Nadie le echaba la culpa de lo que representaba: el deshonrado poder de los jenízaros. Ésa no era la manera tosca de hacer las cosas, pensó Yashim. El mismo impulso que llevó a los jenízaros a adoptar ese árbol hizo que la gente no lo rechazara ahora que el nombre de los jenízaros había caído en el olvido. A la gente le gustaban los árboles y le desagradaban los cambios. El Hipódromo era una buena prueba de ello. A unos pasos se alzaba el obelisco, con sus jeroglíficos, que un emperador bizantino había hecho traer de Egipto. Y más allá estaba la celebrada columna de la serpiente, una estatua de bronce de tres serpientes enroscadas que antaño se levantara en el oráculo griego de Delfos. Ahora faltaban las cabezas de las serpientes. Pero no se podía echar la culpa de ello a los turcos, como sabía Yashim.

Yashim sonrió para sí al recordar aquella noche en la embajada polaca, cuando Palieski, borracho y entre susurros, le había revelado la sorprendente verdad. Ambos vieron a la luz de las velas, en el fondo de un armario enorme y viejísimo, las cabezas de las tres serpientes que habían sido joyas del mundo antiguo. Estaban sobre un montón de ropa polvorienta. Prácticamente nadie las había tocado desde que fueron seccionadas de la columna por unos jóvenes juerguistas del séquito del embajador polaco, hacía un siglo.

– Un horror -murmuró Palieski, temblando al ver las cabezas-. Pero ahora es demasiado tarde. Lo que está roto no se puede recomponer.
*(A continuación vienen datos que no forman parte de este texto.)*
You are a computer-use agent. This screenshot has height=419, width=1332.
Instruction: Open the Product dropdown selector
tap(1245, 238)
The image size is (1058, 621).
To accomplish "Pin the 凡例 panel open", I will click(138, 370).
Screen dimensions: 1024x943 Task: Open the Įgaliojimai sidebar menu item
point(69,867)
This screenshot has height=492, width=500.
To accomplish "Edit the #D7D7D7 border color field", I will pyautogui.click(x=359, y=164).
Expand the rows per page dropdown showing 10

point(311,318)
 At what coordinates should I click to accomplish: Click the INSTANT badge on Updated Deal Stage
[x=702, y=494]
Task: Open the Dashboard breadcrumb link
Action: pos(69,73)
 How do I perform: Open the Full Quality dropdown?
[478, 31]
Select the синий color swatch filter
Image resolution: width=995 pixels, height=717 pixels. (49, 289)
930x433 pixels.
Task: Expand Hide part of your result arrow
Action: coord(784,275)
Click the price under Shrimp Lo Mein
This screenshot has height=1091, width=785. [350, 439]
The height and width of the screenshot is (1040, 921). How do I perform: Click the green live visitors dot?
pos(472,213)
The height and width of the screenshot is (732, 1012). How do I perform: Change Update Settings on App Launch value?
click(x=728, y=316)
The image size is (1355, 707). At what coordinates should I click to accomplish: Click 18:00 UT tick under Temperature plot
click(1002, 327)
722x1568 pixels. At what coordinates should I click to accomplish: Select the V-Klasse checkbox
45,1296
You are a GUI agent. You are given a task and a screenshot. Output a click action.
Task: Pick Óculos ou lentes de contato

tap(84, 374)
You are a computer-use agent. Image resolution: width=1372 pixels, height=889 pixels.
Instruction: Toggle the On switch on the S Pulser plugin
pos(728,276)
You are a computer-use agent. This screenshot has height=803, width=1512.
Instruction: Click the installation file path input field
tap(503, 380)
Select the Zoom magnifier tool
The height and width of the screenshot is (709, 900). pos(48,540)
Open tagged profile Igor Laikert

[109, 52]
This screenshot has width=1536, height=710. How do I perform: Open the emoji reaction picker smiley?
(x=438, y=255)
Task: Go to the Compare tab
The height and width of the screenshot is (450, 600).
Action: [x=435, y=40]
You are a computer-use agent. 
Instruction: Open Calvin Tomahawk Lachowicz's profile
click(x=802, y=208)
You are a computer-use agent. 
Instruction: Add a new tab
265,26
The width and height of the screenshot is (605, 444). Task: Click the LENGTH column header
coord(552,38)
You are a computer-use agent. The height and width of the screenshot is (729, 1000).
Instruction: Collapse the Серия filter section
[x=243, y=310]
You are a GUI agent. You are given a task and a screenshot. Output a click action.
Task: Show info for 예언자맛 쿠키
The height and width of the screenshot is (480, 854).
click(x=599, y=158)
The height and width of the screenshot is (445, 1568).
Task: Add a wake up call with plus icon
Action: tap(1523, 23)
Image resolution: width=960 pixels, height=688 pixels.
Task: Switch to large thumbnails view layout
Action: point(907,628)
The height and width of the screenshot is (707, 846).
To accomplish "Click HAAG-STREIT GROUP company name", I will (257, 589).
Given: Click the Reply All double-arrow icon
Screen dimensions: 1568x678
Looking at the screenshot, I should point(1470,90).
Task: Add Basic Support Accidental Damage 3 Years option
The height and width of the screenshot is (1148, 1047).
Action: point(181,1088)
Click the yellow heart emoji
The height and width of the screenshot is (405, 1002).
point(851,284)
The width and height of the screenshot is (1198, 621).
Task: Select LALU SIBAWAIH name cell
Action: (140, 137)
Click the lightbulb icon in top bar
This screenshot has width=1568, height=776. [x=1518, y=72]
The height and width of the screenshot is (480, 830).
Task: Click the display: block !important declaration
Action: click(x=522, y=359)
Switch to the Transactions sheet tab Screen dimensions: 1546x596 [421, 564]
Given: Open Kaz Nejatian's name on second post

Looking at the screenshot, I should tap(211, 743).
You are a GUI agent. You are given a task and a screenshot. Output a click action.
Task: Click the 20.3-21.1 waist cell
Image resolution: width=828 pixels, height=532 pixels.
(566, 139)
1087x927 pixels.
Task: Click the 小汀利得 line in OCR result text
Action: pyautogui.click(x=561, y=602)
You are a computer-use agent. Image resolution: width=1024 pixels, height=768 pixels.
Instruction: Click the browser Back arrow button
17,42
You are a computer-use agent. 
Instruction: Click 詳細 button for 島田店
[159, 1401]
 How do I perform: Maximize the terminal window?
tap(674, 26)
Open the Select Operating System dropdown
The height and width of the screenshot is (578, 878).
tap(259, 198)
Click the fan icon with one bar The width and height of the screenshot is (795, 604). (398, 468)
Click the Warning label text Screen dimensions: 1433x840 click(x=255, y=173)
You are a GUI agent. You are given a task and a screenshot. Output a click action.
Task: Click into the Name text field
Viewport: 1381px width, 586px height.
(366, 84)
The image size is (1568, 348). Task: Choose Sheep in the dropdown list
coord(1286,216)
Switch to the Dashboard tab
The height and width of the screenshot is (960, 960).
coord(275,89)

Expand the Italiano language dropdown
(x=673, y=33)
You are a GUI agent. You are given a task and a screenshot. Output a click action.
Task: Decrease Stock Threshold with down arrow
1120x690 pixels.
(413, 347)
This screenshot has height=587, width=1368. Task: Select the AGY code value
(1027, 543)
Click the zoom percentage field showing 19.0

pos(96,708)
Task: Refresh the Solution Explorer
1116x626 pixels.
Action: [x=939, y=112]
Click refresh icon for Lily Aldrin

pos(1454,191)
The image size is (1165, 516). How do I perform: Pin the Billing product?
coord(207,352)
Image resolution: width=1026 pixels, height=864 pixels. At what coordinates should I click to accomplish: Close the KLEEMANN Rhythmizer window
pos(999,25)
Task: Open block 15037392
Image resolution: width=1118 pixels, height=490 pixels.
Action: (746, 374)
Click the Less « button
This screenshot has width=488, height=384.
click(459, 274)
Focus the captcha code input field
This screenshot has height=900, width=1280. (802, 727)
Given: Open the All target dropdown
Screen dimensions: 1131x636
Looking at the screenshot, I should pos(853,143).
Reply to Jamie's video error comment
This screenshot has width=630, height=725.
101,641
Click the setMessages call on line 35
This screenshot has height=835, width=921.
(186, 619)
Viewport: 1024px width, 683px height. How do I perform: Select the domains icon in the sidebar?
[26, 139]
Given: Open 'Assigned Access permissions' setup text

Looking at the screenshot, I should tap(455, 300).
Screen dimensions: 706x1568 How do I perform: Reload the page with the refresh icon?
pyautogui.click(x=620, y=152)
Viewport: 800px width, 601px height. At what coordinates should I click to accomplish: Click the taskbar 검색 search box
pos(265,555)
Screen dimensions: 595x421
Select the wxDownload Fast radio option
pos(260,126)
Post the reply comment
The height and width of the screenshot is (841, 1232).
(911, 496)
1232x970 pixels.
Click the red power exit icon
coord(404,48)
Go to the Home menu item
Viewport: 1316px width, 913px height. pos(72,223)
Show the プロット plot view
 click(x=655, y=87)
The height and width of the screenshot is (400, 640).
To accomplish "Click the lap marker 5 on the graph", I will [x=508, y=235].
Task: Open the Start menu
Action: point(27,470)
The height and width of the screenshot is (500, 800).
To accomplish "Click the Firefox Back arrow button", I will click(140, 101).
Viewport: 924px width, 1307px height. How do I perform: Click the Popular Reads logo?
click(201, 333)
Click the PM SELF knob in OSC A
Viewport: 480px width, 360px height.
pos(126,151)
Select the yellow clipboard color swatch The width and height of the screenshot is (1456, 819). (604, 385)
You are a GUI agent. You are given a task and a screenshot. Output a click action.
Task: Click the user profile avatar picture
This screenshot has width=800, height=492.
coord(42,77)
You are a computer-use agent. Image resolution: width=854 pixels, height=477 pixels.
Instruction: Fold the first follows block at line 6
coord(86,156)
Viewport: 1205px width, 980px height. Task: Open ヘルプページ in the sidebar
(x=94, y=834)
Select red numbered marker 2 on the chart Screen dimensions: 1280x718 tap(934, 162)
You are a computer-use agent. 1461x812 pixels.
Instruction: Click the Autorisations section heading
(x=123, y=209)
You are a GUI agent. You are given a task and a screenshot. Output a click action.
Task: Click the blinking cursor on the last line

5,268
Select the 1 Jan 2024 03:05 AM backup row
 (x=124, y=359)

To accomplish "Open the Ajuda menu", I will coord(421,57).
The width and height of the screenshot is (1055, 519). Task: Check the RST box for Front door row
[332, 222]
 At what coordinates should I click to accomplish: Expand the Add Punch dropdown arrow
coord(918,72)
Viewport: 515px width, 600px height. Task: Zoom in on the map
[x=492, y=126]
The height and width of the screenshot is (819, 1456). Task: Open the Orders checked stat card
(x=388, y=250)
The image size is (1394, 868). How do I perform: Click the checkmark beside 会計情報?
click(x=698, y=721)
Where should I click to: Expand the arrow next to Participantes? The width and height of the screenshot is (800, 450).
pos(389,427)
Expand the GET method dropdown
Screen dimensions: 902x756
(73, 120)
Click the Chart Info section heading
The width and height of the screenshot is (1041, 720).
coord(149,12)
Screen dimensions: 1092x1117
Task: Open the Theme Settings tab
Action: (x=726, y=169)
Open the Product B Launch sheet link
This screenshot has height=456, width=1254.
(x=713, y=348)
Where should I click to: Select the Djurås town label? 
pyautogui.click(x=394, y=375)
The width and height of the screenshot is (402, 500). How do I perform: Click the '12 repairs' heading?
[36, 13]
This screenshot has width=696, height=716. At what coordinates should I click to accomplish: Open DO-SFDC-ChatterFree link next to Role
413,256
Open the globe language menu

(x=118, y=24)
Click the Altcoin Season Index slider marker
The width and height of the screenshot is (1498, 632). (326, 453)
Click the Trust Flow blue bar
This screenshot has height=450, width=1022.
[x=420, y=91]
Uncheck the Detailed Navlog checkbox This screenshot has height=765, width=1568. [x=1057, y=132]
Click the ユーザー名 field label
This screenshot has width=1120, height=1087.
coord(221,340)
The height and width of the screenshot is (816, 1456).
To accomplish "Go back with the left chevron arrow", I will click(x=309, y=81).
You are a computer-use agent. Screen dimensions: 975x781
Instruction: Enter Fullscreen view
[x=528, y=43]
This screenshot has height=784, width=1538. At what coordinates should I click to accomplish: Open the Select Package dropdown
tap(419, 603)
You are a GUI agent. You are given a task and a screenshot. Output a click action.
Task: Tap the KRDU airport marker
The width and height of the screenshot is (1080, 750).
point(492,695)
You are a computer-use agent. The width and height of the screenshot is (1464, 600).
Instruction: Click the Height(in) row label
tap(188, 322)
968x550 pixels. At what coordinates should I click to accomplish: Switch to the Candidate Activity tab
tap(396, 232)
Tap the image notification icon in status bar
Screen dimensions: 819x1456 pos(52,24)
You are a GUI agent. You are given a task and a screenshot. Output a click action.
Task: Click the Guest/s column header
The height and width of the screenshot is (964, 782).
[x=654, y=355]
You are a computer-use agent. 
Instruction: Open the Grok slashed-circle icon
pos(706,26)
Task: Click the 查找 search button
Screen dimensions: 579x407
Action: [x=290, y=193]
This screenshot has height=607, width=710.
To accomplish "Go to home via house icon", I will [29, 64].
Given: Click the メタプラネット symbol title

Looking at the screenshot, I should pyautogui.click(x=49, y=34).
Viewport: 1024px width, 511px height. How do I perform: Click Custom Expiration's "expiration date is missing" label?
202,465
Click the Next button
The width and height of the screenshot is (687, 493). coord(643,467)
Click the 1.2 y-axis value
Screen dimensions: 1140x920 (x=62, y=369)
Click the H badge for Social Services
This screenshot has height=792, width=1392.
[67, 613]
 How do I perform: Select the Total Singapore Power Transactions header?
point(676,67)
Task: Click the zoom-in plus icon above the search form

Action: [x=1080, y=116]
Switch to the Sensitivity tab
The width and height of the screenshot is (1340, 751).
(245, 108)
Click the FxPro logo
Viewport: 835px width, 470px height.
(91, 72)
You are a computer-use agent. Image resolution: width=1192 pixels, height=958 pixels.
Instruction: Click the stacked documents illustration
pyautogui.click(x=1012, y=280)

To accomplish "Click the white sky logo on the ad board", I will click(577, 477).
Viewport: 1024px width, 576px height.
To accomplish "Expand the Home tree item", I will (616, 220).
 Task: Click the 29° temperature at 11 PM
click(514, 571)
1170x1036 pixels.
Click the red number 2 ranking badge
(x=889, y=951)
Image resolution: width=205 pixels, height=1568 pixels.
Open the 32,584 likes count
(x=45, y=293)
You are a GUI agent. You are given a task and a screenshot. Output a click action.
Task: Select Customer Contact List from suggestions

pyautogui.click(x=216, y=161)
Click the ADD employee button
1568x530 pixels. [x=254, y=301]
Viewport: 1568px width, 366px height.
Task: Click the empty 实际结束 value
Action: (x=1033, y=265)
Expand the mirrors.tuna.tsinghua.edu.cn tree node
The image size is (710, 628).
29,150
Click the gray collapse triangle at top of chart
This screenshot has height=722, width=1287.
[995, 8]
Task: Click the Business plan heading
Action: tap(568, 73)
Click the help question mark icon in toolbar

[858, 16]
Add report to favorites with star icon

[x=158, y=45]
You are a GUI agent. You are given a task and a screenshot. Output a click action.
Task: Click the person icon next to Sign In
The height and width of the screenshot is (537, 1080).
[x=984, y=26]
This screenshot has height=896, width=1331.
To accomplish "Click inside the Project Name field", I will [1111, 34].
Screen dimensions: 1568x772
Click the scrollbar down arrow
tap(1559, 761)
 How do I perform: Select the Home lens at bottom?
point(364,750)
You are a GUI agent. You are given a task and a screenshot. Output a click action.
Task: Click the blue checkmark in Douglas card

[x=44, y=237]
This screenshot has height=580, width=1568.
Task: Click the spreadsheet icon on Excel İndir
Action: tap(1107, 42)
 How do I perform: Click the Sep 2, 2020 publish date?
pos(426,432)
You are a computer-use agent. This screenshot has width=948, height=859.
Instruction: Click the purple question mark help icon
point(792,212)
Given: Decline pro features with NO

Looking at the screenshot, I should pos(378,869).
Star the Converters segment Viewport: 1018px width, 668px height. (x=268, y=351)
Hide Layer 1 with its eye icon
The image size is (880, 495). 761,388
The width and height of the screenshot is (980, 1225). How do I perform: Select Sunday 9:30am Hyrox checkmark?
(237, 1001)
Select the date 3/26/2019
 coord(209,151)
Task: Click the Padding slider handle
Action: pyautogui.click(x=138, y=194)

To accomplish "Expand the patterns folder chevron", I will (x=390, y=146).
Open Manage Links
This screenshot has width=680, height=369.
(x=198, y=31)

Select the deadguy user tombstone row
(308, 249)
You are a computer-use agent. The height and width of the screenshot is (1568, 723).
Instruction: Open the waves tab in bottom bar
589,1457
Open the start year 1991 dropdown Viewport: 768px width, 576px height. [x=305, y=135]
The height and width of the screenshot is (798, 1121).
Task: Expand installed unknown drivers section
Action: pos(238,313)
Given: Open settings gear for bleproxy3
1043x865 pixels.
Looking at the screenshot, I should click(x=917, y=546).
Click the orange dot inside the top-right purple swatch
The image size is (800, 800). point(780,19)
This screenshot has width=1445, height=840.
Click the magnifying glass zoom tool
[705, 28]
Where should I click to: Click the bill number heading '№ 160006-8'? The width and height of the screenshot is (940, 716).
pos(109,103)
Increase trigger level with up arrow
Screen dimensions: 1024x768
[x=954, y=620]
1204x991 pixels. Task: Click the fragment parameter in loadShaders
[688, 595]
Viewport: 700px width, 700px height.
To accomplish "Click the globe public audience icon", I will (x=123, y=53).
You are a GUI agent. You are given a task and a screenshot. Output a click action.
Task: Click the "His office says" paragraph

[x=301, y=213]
Y el Árbol de los Jenízaros permaneció. Yashim apoyó la frente en el tronco descortezado del árbol y se preguntó si sería cierto que las raíces del árbol eran tan largas y profundas como largas y anchas eran sus ramas. Mucho después de que un árbol es cortado, sus raíces siguen vivas, sorbiendo humedad del suelo, forzando que el tocón crezca.

Hacía sólo diez años que los jenízaros habían sido destruidos. Muchos habían muerto, sobre todo los que se habían atrincherado en los viejos cuarteles, cuando la artillería abrió fuego y redujo el edificio a una estructura humeante. Pero otros lograron escapar. Y si tenía que creer al maestro albano, fueron más de los que pensaba Yashim.

Y eso era sólo contando los regimientos acantonados en Estambul. Cada ciudad del imperio había tenido su propio contingente jenízaro: Edirne, Sofía, Varna en el oeste; Uskudar, Trebisonda, Antalya. Había jenízaros establecidos en Jerusalén, en Alepo y en Medina: regimientos jenízaros, bandas jenízaras, imanes karagozi, lo que quieras. De vez en cuando, su poder en las ciudades de provincia les había permitido formar juntas militares, que controlaban las rentas públicas y mandaban sobre el gobernador local. ¿Cuántos de éstos seguían existiendo?

¿Cuántos hombres habían formado el cuerpo?

¿Cuántos, efectivamente, habían sido liquidados?

Diez años más tarde, ¿cuántos jenízaros habían sobrevivido?

Yashim sabía exactamente dónde hacer las preguntas. De si se dignarían contestarle, no estaba tan seguro.

Levantó la mirada hacia las ramas del gran plátano por última vez y dio un golpecito a su enorme tronco. Cuando lo hacía, su mano encontró algo que era más delgado y menos consistente que la agrietada corteza.

Por curiosidad, tiró del papel. Con la última luz de la luna que quedaba, leyó:

Sin saber

e inconscientes de la ignorancia,

se extienden.

Huye.

Sin saber

e inconscientes de la ignorancia,

buscan.

Enséñales.

Yashim miró a su alrededor con inquietud. Cuando la nube volvió a destapar la luna, el Hipódromo parecía estar desierto.

Sin embargo, sentía la incómoda sensación de que los versos que había leído estaban dirigidos a él. Que le estaban observando.